* How to complete this task:
Reproduce all records below exactly.

* Records:
━━━

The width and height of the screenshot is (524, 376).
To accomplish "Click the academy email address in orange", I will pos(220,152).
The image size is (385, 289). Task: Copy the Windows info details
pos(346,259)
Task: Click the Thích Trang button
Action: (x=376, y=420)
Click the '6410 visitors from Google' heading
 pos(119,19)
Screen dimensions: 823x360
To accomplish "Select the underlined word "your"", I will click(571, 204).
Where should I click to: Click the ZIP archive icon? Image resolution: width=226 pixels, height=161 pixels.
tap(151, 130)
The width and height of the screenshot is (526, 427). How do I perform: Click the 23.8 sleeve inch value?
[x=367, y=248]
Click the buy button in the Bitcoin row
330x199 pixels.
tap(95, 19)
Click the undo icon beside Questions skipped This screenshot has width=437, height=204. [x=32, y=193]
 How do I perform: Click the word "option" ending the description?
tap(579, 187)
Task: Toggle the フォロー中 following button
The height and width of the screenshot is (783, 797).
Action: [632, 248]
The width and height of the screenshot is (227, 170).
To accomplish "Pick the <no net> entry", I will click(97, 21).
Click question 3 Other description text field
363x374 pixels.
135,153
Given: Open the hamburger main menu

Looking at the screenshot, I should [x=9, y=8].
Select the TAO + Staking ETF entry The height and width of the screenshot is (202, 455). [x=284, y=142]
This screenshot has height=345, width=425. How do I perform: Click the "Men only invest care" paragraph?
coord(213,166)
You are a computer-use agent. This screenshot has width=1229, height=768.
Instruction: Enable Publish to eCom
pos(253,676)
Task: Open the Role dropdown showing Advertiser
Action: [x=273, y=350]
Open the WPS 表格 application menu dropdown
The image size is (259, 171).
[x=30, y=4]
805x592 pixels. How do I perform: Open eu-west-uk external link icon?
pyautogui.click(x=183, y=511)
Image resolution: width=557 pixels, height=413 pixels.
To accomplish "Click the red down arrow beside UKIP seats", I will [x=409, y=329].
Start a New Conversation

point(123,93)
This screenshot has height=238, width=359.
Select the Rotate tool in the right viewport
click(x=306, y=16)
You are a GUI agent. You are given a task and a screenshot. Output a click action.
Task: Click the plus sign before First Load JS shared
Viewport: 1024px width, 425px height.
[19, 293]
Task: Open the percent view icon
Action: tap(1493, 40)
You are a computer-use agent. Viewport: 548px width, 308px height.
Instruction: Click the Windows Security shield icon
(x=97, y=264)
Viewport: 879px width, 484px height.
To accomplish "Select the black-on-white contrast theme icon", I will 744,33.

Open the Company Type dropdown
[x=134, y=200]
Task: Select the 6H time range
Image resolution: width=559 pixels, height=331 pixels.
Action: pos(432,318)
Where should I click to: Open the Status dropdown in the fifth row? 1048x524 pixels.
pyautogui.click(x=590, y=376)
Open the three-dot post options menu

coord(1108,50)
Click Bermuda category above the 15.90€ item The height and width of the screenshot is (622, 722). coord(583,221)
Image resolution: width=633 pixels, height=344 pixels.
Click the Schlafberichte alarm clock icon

━━━

* Output of the task:
The width and height of the screenshot is (524, 376).
To accomplish "Click the academy email address in orange", I will pos(220,152).
The image size is (385, 289). Task: Copy the Windows info details
pos(346,259)
Task: Click the Thích Trang button
Action: (x=376, y=420)
Click the '6410 visitors from Google' heading
 pos(119,19)
Screen dimensions: 823x360
To accomplish "Select the underlined word "your"", I will click(571, 204).
Where should I click to: Click the ZIP archive icon? Image resolution: width=226 pixels, height=161 pixels.
tap(151, 130)
The width and height of the screenshot is (526, 427). How do I perform: Click the 23.8 sleeve inch value?
[x=367, y=248]
Click the buy button in the Bitcoin row
330x199 pixels.
tap(95, 19)
Click the undo icon beside Questions skipped This screenshot has width=437, height=204. [x=32, y=193]
 How do I perform: Click the word "option" ending the description?
tap(579, 187)
Task: Toggle the フォロー中 following button
The height and width of the screenshot is (783, 797).
Action: [632, 248]
The width and height of the screenshot is (227, 170).
To accomplish "Pick the <no net> entry", I will click(97, 21).
Click question 3 Other description text field
363x374 pixels.
135,153
Given: Open the hamburger main menu

Looking at the screenshot, I should [x=9, y=8].
Select the TAO + Staking ETF entry The height and width of the screenshot is (202, 455). [x=284, y=142]
This screenshot has height=345, width=425. How do I perform: Click the "Men only invest care" paragraph?
coord(213,166)
You are a computer-use agent. This screenshot has width=1229, height=768.
Instruction: Enable Publish to eCom
pos(253,676)
Task: Open the Role dropdown showing Advertiser
Action: [x=273, y=350]
Open the WPS 表格 application menu dropdown
The image size is (259, 171).
[x=30, y=4]
805x592 pixels. How do I perform: Open eu-west-uk external link icon?
pyautogui.click(x=183, y=511)
Image resolution: width=557 pixels, height=413 pixels.
To accomplish "Click the red down arrow beside UKIP seats", I will [x=409, y=329].
Start a New Conversation

point(123,93)
This screenshot has height=238, width=359.
Select the Rotate tool in the right viewport
click(x=306, y=16)
You are a GUI agent. You are given a task and a screenshot. Output a click action.
Task: Click the plus sign before First Load JS shared
Viewport: 1024px width, 425px height.
[19, 293]
Task: Open the percent view icon
Action: tap(1493, 40)
You are a computer-use agent. Viewport: 548px width, 308px height.
Instruction: Click the Windows Security shield icon
(x=97, y=264)
Viewport: 879px width, 484px height.
To accomplish "Select the black-on-white contrast theme icon", I will 744,33.

Open the Company Type dropdown
[x=134, y=200]
Task: Select the 6H time range
Image resolution: width=559 pixels, height=331 pixels.
Action: pos(432,318)
Where should I click to: Open the Status dropdown in the fifth row? 1048x524 pixels.
pyautogui.click(x=590, y=376)
Open the three-dot post options menu

coord(1108,50)
Click Bermuda category above the 15.90€ item The height and width of the screenshot is (622, 722). coord(583,221)
Image resolution: width=633 pixels, height=344 pixels.
Click the Schlafberichte alarm clock icon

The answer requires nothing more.